Can an Employee Opt Out of a SEP IRA?
Understand your position in a SEP IRA. Learn about employer contributions and your control over funds once they're in your account.
Understand your position in a SEP IRA. Learn about employer contributions and your control over funds once they're in your account.
A Simplified Employee Pension (SEP) Individual Retirement Arrangement (IRA) is an employer-sponsored retirement plan designed to offer a straightforward way for employers to contribute to their own and their employees’ retirement savings. This type of plan is particularly common among small businesses and self-employed individuals due to its administrative simplicity. Funds contributed to a SEP IRA grow tax-deferred, meaning taxes are typically paid only upon withdrawal in retirement.
Employers funding a SEP IRA are the sole contributors to the plan; employees cannot make their own contributions. If an employer chooses to contribute for a given year, contributions must be made for all eligible employees, including the owner if self-employed, on a non-discriminatory basis. This means that contributions must be an equal percentage of compensation for all eligible participants.
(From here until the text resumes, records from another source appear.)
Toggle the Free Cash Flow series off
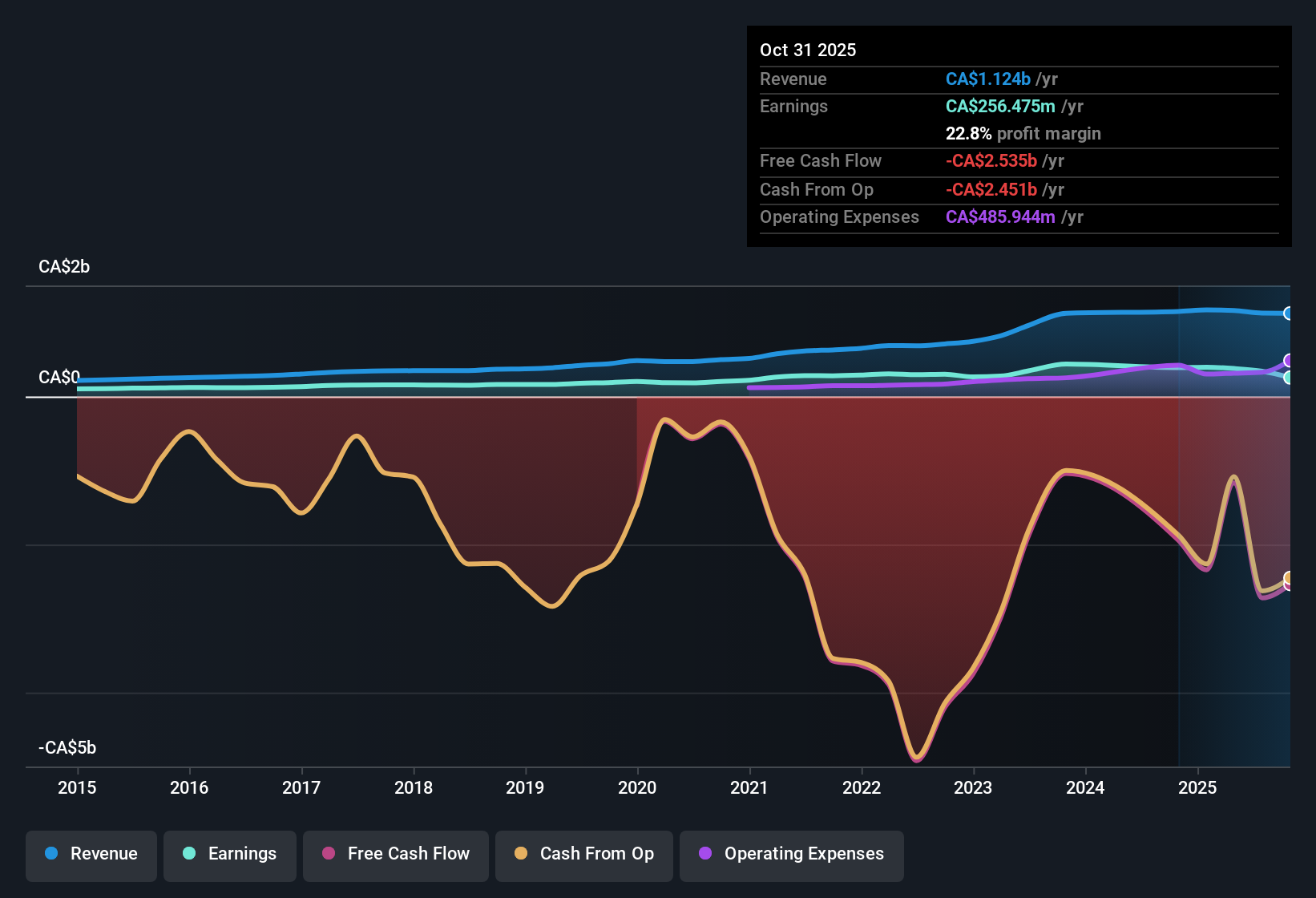1316x898 pixels. tap(395, 855)
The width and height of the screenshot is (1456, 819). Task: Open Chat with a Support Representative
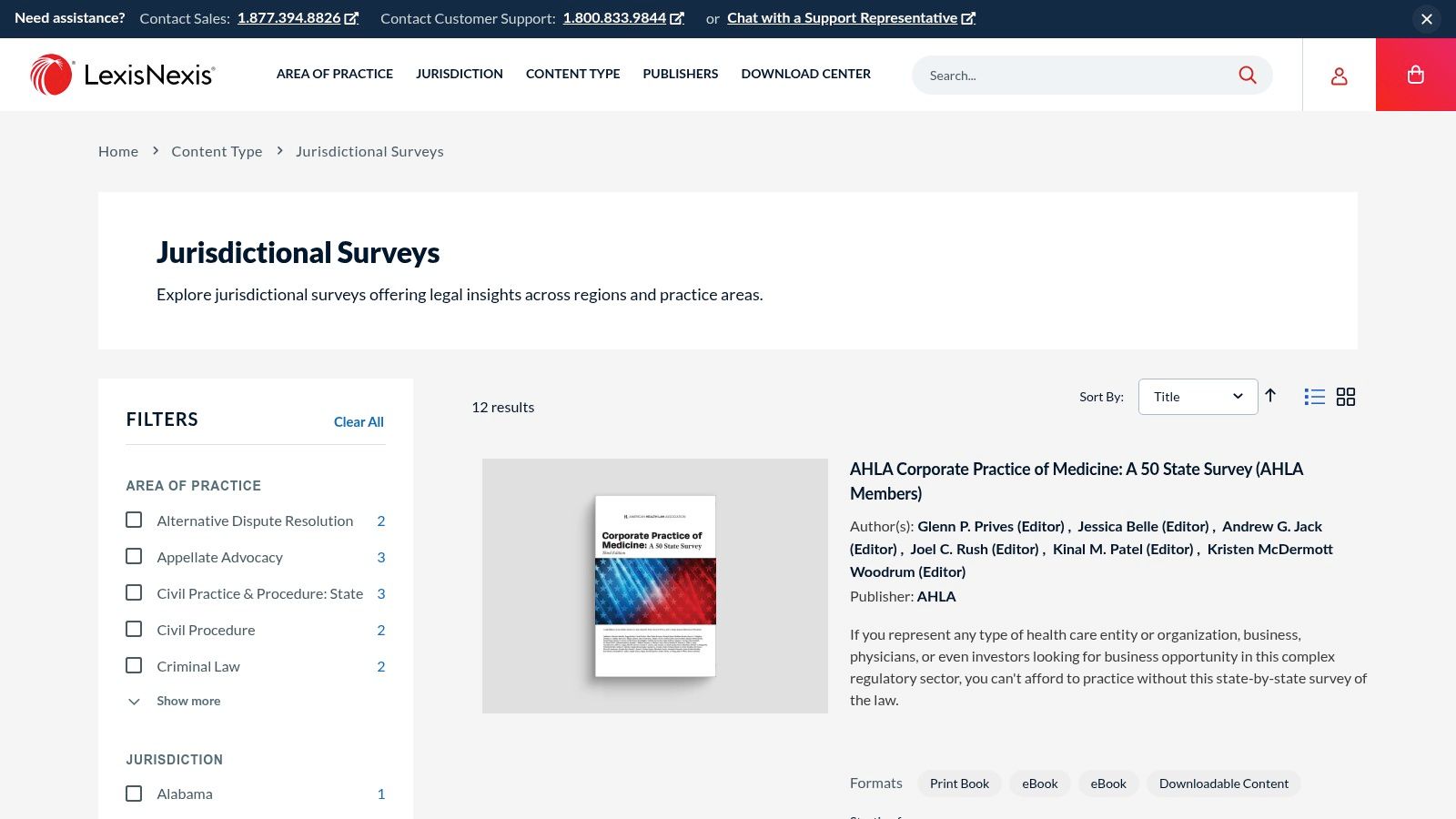pos(844,17)
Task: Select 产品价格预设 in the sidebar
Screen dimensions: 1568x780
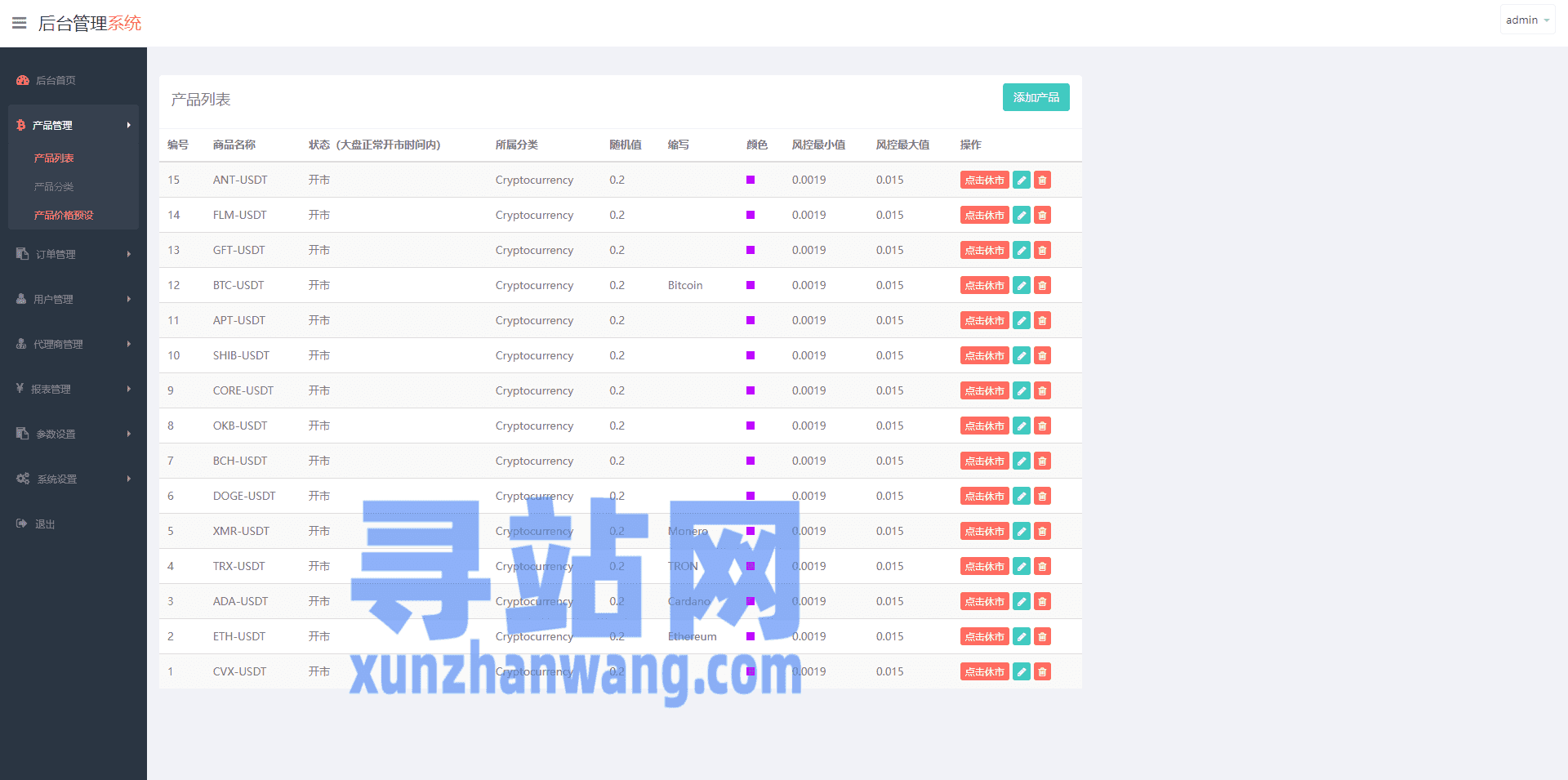Action: (64, 215)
For instance, if an employer contributes 10% of their own compensation, they must contribute 10% of each eligible employee’s compensation.
Employee eligibility for a SEP IRA is defined by specific criteria: an employee must be at least 21 years old, have worked for the employer for at least three of the last five years, and have received a minimum compensation amount from the employer during the year (for example, $750 in 2025). Employers do have the flexibility to set less restrictive eligibility requirements, but they cannot impose stricter ones. Contributions are tax-deductible for the employer and must be made by the business’s tax-filing deadline, including any extensions.
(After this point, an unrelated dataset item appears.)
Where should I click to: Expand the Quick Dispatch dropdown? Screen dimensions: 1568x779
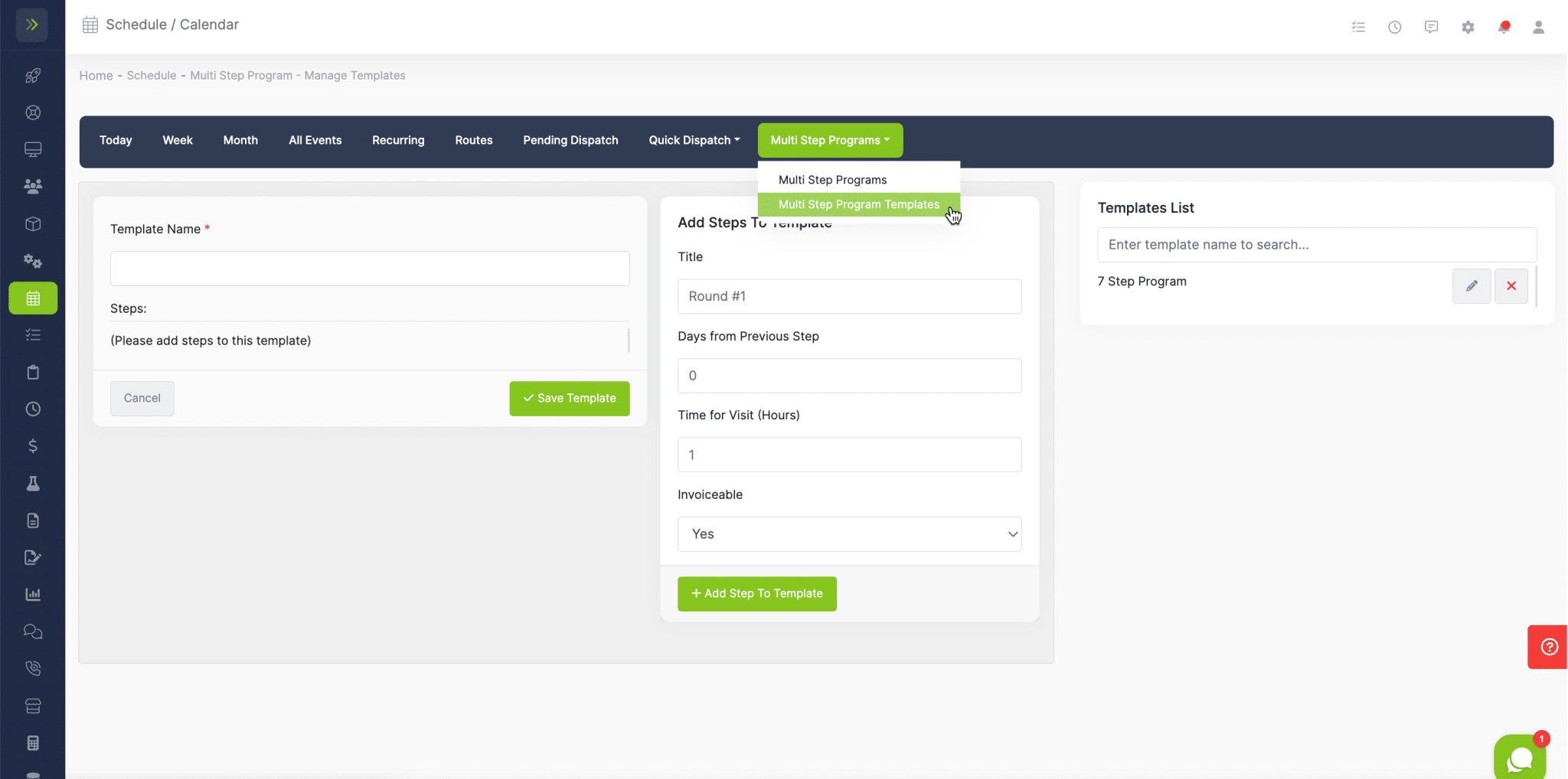pyautogui.click(x=692, y=140)
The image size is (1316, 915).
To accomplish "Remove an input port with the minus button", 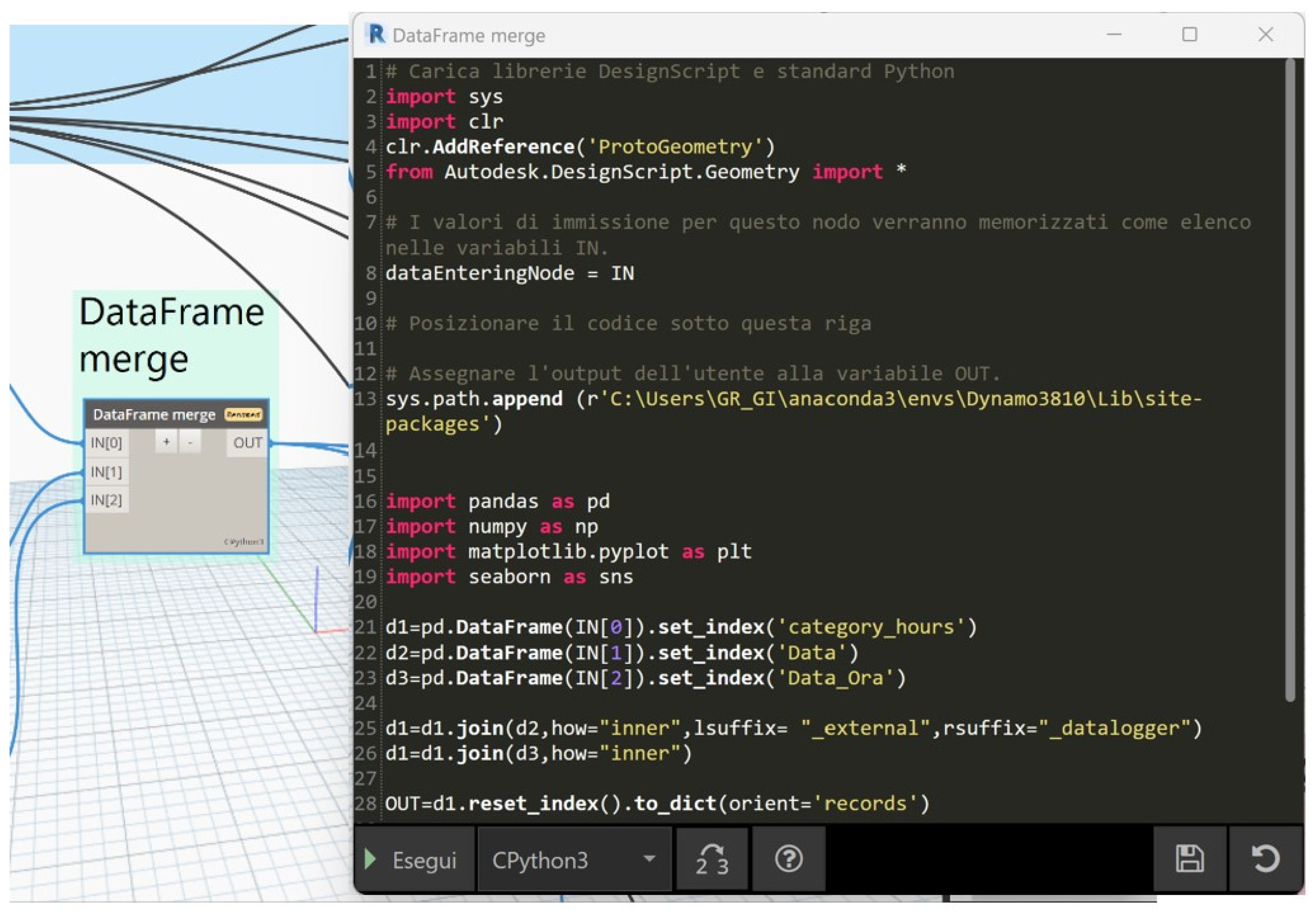I will (190, 442).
The amount an employer can contribute to each employee’s SEP IRA is substantial, limited to the lesser of 25% of the employee’s compensation or a specific dollar amount, which is $70,000 for 2025. This compensation limit applies to the first $350,000 of an employee’s earnings for 2025. Employers are not obligated to contribute every year, offering flexibility to adjust contributions based on business profitability.
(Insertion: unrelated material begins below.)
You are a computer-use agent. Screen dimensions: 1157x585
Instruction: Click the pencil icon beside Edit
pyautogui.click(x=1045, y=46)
Once an employer establishes a SEP IRA and makes contributions, eligible employees cannot opt out of receiving these funds. The employer’s contribution to an eligible employee’s SEP IRA is a mandatory action under the plan’s non-discriminatory rules.
Upon contribution, the funds immediately become 100% vested, or owned, by the employee, regardless of their continued employment with the business. While employees cannot decline the employer’s contribution, they gain complete control over the funds once they are in their personal SEP IRA.
Employees are required to open their own individual SEP IRA account with a financial institution to receive these employer contributions. In situations where an employee is unable or unwilling to open an account, the employer may even establish the account on their behalf to ensure compliance with the plan’s terms.
Once contributions are made to an individual SEP IRA, the employee assumes control over how the funds are invested. Similar to a traditional IRA, employees can choose from a wide range of investment options, including stocks, bonds, mutual funds, and exchange-traded funds (ETFs), allowing for personalized portfolio management. The employer has no further responsibility for investment decisions once the funds are deposited into the employee’s account.
Employees also have the flexibility to roll over their SEP IRA funds into other qualified retirement accounts. These rollovers can be made to a traditional IRA or, if the receiving plan permits, to an employer-sponsored 401(k) plan. Such rollovers allow individuals to consolidate their retirement savings or transfer funds to a plan that might better suit their long-term financial strategy.
Withdrawals from a SEP IRA are taxed as ordinary income. Distributions taken before age 59½ are subject to a 10% early withdrawal penalty, in addition to regular income taxes. However, certain exceptions exist that may waive this penalty, such as for qualified higher education expenses or a first-time home purchase. Account holders must begin taking Required Minimum Distributions (RMDs) from their SEP IRA at age 73. Failure to take these RMDs can result in a significant penalty.